The potential for digital collections to create enriched access to source materials, to new and distributed audiences, and to re-unify disparate and fragmented collections, was well established by the start of the First World War Centenary, so it was logical that efforts would be made to develop large scale digital archives for academic and public use. As the 100th anniversary of the beginning of World War One approached, and the focus on commemoration, teaching, and research that the centenary would attract was identified, the significant potential for digital collections to make previously inaccessible primary sources for research into the First World War widely available for broadest use became manifest.
A digital archive project that was developed to address this need was Rhyfel Byd 1914-1918 a’r profiad Cymreig / Welsh experience of the First World War 1914-1918 (cymruww1.llgc.org.uk), led by the National Library of Wales (NLW) and funded by the UK’s Joint Information Systems Committee (JISC) from February 2012-October 2013. The project digitised archives, manuscripts, photographs, art works, and oral histories held by the NLW, Bangor University, Cardiff University, Aberystwyth University, Swansea University, the University of Wales Trinity Saint David’s, local archives in the Archives and Records Council, Wales (ARCW), and the archive of BBC Cymru Wales. The content included over 200,000 pages of archival materials (including photographs, manuscripts, artworks, and newspapers); 30 hours of audio and 12 hours of audio-visual material. Approximately 30 percent of the content is in Welsh. In their analogue originals, these source materials are fragmented, frequently inaccessible, and difficult to access, yet collectively they form a unique resource of vital interest to researchers, students, and the public of Welsh life, language and culture. The project builds a “national” digital resource to support analysis, interpretation and reappraisal of the impact of “The Great War” in a small country with a distinct cultural and linguistic identity that was nonetheless overshadowed by the English language and culture “official narrative” of the war. Collectively, the material offers an exemplar of a national, bilingual digital archive.

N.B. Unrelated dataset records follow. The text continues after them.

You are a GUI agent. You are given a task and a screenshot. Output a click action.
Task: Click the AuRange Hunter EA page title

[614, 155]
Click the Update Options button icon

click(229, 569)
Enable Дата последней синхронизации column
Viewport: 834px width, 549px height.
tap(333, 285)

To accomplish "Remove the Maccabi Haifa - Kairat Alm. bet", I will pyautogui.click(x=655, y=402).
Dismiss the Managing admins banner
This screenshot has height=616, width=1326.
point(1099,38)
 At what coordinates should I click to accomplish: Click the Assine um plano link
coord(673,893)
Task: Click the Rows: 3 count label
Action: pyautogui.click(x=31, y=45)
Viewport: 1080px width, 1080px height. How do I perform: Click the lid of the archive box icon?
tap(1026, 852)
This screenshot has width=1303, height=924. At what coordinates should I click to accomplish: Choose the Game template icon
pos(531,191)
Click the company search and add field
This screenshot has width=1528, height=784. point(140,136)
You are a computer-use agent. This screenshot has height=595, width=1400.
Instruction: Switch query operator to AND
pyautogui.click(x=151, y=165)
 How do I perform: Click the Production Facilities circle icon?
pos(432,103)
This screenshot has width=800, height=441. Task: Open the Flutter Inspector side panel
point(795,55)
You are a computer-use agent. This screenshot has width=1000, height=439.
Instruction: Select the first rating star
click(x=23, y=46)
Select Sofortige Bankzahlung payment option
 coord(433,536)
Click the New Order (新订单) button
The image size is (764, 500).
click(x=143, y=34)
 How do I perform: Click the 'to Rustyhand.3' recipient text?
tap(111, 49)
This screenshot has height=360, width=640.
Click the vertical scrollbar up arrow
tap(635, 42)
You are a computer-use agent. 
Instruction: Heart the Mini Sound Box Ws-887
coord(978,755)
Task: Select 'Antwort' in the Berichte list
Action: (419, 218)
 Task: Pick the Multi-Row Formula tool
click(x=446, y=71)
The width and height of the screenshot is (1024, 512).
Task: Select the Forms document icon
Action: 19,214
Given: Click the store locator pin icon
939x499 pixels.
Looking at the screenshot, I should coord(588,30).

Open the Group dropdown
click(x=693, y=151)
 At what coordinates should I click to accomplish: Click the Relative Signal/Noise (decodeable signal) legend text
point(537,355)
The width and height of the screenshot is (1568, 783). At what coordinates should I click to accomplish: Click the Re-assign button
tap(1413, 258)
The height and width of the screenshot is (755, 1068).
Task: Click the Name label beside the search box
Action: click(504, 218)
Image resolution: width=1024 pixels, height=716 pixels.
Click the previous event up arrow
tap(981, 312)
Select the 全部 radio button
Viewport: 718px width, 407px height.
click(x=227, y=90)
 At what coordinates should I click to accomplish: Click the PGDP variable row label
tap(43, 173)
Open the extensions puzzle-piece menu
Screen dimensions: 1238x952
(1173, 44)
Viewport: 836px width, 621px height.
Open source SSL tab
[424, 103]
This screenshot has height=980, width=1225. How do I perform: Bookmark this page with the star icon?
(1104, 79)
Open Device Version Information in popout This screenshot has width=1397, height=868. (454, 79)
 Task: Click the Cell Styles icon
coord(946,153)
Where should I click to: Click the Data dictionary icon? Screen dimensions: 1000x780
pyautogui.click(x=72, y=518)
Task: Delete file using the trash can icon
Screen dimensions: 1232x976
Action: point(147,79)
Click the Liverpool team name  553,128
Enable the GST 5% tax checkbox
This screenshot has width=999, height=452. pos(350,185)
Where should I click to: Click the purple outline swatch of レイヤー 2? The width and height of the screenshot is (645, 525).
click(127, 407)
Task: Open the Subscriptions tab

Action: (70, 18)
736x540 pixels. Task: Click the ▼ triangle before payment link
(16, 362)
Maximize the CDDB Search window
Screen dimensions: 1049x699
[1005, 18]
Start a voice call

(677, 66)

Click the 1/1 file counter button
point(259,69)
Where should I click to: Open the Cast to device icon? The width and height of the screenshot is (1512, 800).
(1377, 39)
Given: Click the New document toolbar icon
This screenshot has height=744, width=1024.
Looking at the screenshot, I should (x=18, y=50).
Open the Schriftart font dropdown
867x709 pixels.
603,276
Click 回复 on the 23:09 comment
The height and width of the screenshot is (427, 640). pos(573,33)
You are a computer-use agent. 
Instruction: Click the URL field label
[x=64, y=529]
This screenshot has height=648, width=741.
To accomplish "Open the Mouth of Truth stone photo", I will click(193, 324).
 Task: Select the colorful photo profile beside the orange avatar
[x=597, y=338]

Subsequent research to assess its impact found that it was highly rated as a valuable resource by a small but active community of users.5
More advanced approaches to digitisation, include some initiatives that have used 3D scanning methods to represent objects in a greater degree of detail. As an example of this approach, a team at Queen’s University Belfast have digitised six First World War Uniforms.6 In a similar vein the University of Oxford’s Remembering the First World War in 10 Objects projectincludes a collection of six 3D objects gathered during the ‘Europeana 1914-1918′ roadshows.7
More ambitious, in scale at least, has been the VAST project8 that has created 3D models of sites, monuments and artefacts in the Trentino region of Northern Italy, a key battleground between Italian and Austro-Hungarian forces. Pushing the technological boundaries even further, a team from Virginia Tech have created a VR model of the Vauquois tunnel complex in France.9
Community generated content projects
Since the advent of Web 2.0, the potential of community generated content has been embraced by memory organisations, specifically using approaches known as “crowdsourcing”. Crowdsourcing uses social engagement methods to help achieve a focussed, shared and large goal that would not be achievable without a collective approach.10 The type of crowdsourcing approaches tried in archives, libraries and memory organisations include asking members of the public to carry out tasks relating to correction and transcription; contextualisation, i.e., adding further information about the context of a resource; adding to a collection; classification, or co-curation.11
Crowdsourcing methods were used to develop some content for The Welsh Experience of the First World War. The project developed a community engagement component in the form of five events around Wales, requesting materials from members of the public to complement and enrich the developing digital resources.12 Community content generation in First World War projects was pioneered by the Oxford-based Great War Archive project13, and has also been used by Europeana 1914-1814 as a distributed approach to gathering content.15 A Welsh project funded by JISC, Welsh Voices of the Great War Online,16 ran from the summer of 2010 to early 2011, gathering material from the Welsh public relating to the First World War. Content gathered from this project was extremely diverse and included contemporary letters and diaries; visual material, such as photographs and sketches; and physical memorabilia, from decorated items brought home from places such as Mesopotamia to German weapons picked up on the field of battle. This material was catalogued and made available via People’s Collection Wales, a successful initiative funded by the Welsh Government to build an online “People’s Museum of Wales” from community generated content, and to promote digitisation skills and information literacy around the country.17
Crowdsourcing methods have also been used to “personalise” and memorialise in greater depth individual stories of the First World War. These projects have generated significant interest, and the most successful of these is The Imperial War Museum’s Lives of the First World War.This project has digitally collected 7.7 million individual stories of those who helped the British War effort, via a free online platform that brought together materials from museums, libraries, archives and family collections from across the world all together in one place, inspiring people of all ages to explore, reveal and share the life stories of those who served in uniform and the home front. The project ran from 2014-19, and is now archived by IWM as a resource for re-use.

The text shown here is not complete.